As empresas de criptomoeda que operam na União Europeia começaram a coletar dados fiscais em 1º de janeiro de 2026, de acordo com as novas regras DAC8 do bloco, gerando debate sobre as implicações de privacidade para usuários de ativos digitais.
UE cria novas regras para carteiras
Os regulamentos, implementados através da Diretiva (UE) 2023/2226, exigem que as bolsas e os prestadores de serviços reportem informações dos utilizadores às autoridades fiscais nacionais, incluindo nomes, números de identificação fiscal e históricos de transações, de acordo com o quadro da Comissão Europeia.
O comentarista de criptografia Blockchainchick postou um detalhamento do lançamento do DAC8 na plataforma de mídia social X, gerando discussão entre os observadores da indústria. Alguns comentaristas caracterizaram as regulamentações como o fim das transações anônimas de criptomoedas, embora os analistas observem que as regras introduzem relatórios estruturados em vez de medidas de aplicação imediata.
De acordo com o quadro, os prestadores de serviços de ativos digitais devem recolher dados de clientes ao longo de 2026 e apresentar os primeiros relatórios anuais completos até 2027. Os regulamentos centram-se na construção de sistemas e na recolha de dados em 2026, com efeitos de aplicação maiores esperados mais tarde, quando os relatórios puderem ser comparados entre fronteiras, de acordo com observadores reguladores.
As regras se aplicam a todos os residentes da UE e abrangem negociações de criptografia para moeda fiduciária, trocas de criptografia para criptografia e transferências.

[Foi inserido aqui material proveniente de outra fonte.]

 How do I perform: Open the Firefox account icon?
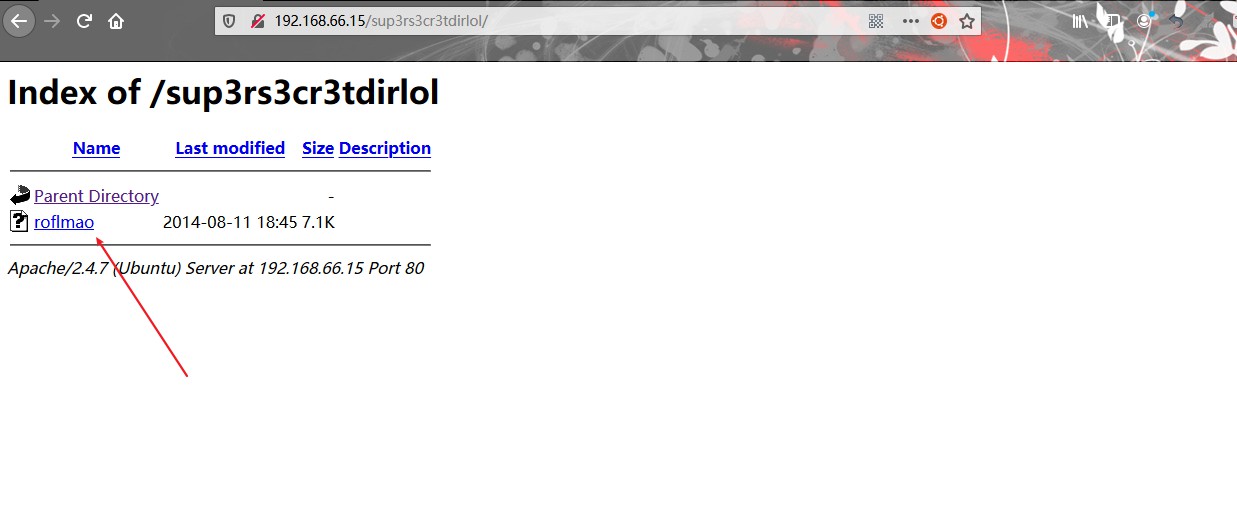click(x=1144, y=21)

A definição de transferências inclui levantamentos para endereços não geridos pelo mesmo fornecedor, o que significa que as carteiras de autocustódia e os destinos não alojados se enquadram no âmbito do relatório, de acordo com a investigação do Parlamento Europeu.

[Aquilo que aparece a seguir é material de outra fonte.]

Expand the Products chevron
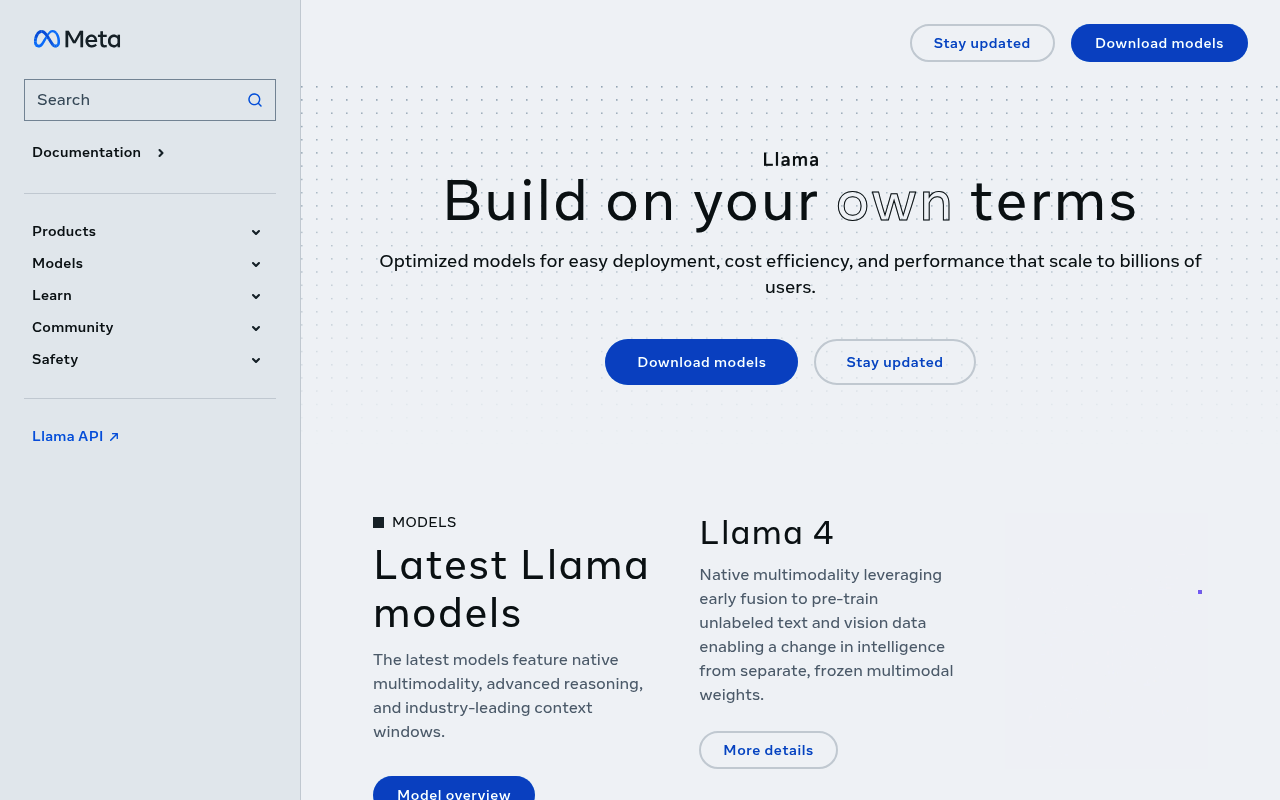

As plataformas podem ser obrigadas a congelar contas ou bloquear transações se os utilizadores não fornecerem o seu número de identificação fiscal, embora o bloqueio de contas siga dois lembretes e uma janela de 60 dias, em vez de um congelamento imediato, de acordo com a diretiva.
A Comissão Europeia estima que o DAC8 poderá gerar aproximadamente 1,7 mil milhões de euros em receitas anuais adicionais provenientes de transações criptográficas, enquanto o Parlamento Europeu cita uma gama mais ampla de 1 mil milhões de euros a 2,4 mil milhões de euros por ano. Os fornecedores poderão enfrentar cerca de 259 milhões de euros em despesas únicas de instalação e cerca de 22,6 milhões a 24 milhões de euros em custos anuais recorrentes, de acordo com avaliações de impacto da Comissão.
A avaliação de impacto da Comissão Europeia descreve uma abordagem equilibrada, com dados agregados permitidos em partes do relatório, enquanto campos padronizados de identidade e conta permitem correspondências transfronteiriças. O quadro aumenta a visibilidade fiscal em vez de proibir a autocustódia, de acordo com o texto da directiva.
Os relatórios ocorrem anualmente e os regulamentos visam os prestadores de serviços de criptoativos e os seus utilizadores residentes na UE. A atividade iniciada num fornecedor regulamentado, incluindo levantamentos para carteiras de autocustódia, enquadra-se agora no âmbito do relatório regulamentar, de acordo com o quadro.